START Text provided
Designing Instructional Science Visualizations in the Trenches: Where Research Meets Production Reality

  • Gaël G. McGill


Research-based design methods for dynamic visualizations can be successfully implemented in practice only if they take into consideration the pressures of ‘real world’ projects and integrate the vagaries of client-designer communications. One must take into account both the complicated power dynamics and numerous variables inherent to the relationship and dialogue between those who commission or control the creation of instructional media and those who produce it. From a researcher’s standpoint, there are myriad opportunities with which studies in human perception, cognitive psychology and educational research can inform and improve the design of dynamic visualizations. Despite these opportunities, however, designers do not always know or are not always able to leverage relevant aspects of perceptual and cognitive psychology (i.e., how the human visual system works and its relationship to thinking/learning processes) as part of their efforts to satisfy a client’s design preferences and meet stated learning objectives. In this chapter, I introduce both idealized and more realistic models for the designer-client relationship to consider the major variables that interfere with learning objective-driven design. I discuss these variables in the context of both the client- and designer-related disruptions through the use of examples drawn from recent production projects in the life sciences. Variables that transcend the designer-client divide are also addressed. In conclusion, specific strategies for integrating this knowledge within the context of effective instructional visualization design are presented.
END Text provided
▶ Work item
Could you reproduce the entire text above about designing instructional science visualizations, word for word?
START Given material
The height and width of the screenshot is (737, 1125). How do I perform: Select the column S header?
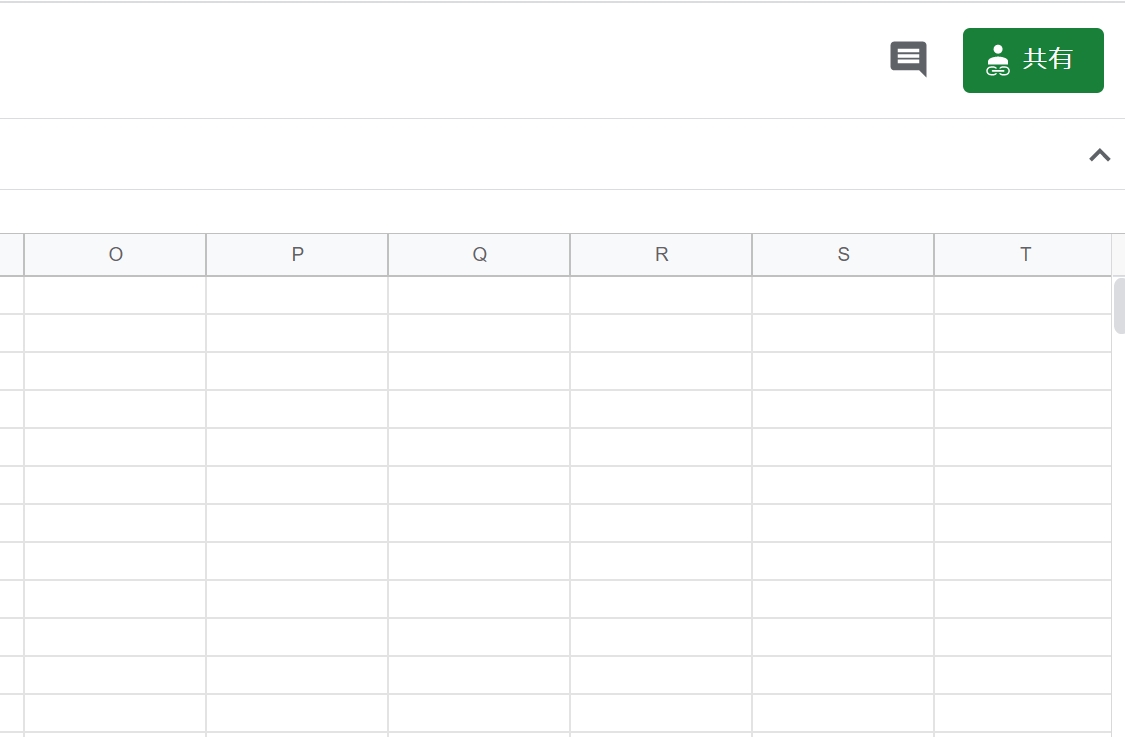[843, 255]
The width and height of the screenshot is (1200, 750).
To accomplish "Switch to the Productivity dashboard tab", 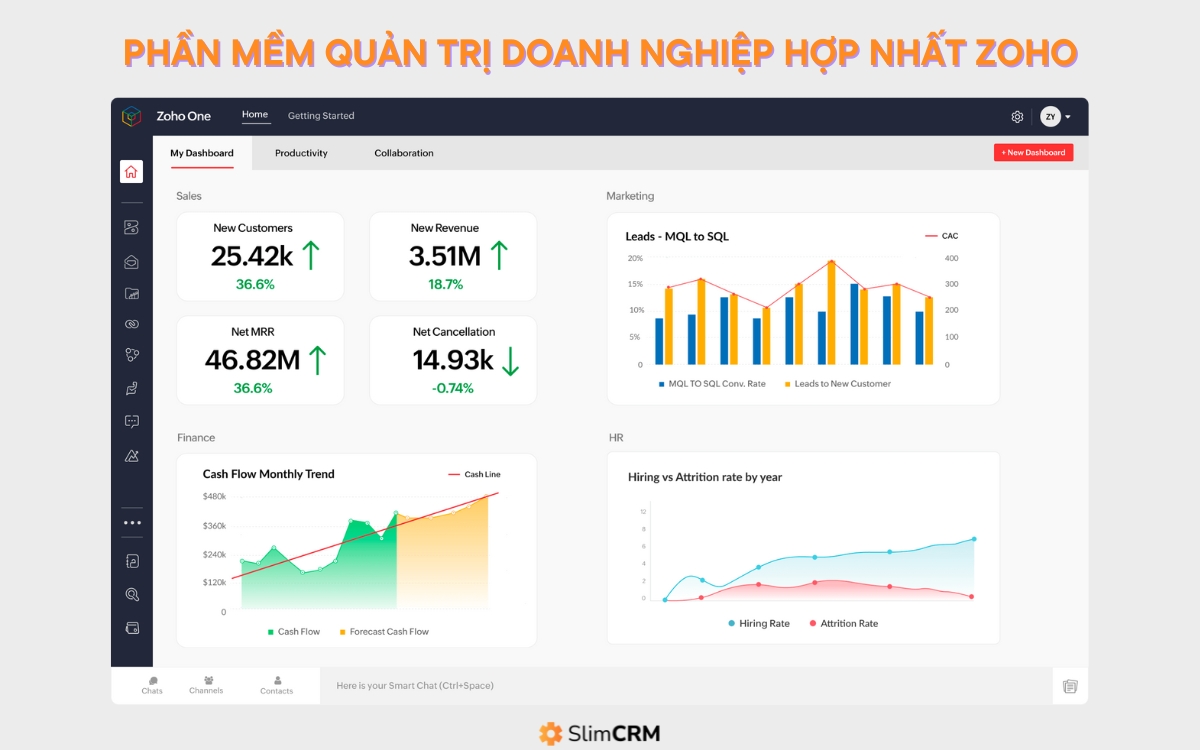I will coord(302,153).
END Given material
▶ Solution for this problem
Designing Instructional Science Visualizations in the Trenches: Where Research Meets Production Reality

  • Gaël G. McGill


Research-based design methods for dynamic visualizations can be successfully implemented in practice only if they take into consideration the pressures of ‘real world’ projects and integrate the vagaries of client-designer communications. One must take into account both the complicated power dynamics and numerous variables inherent to the relationship and dialogue between those who commission or control the creation of instructional media and those who produce it. From a researcher’s standpoint, there are myriad opportunities with which studies in human perception, cognitive psychology and educational research can inform and improve the design of dynamic visualizations. Despite these opportunities, however, designers do not always know or are not always able to leverage relevant aspects of perceptual and cognitive psychology (i.e., how the human visual system works and its relationship to thinking/learning processes) as part of their efforts to satisfy a client’s design preferences and meet stated learning objectives. In this chapter, I introduce both idealized and more realistic models for the designer-client relationship to consider the major variables that interfere with learning objective-driven design. I discuss these variables in the context of both the client- and designer-related disruptions through the use of examples drawn from recent production projects in the life sciences. Variables that transcend the designer-client divide are also addressed. In conclusion, specific strategies for integrating this knowledge within the context of effective instructional visualization design are presented.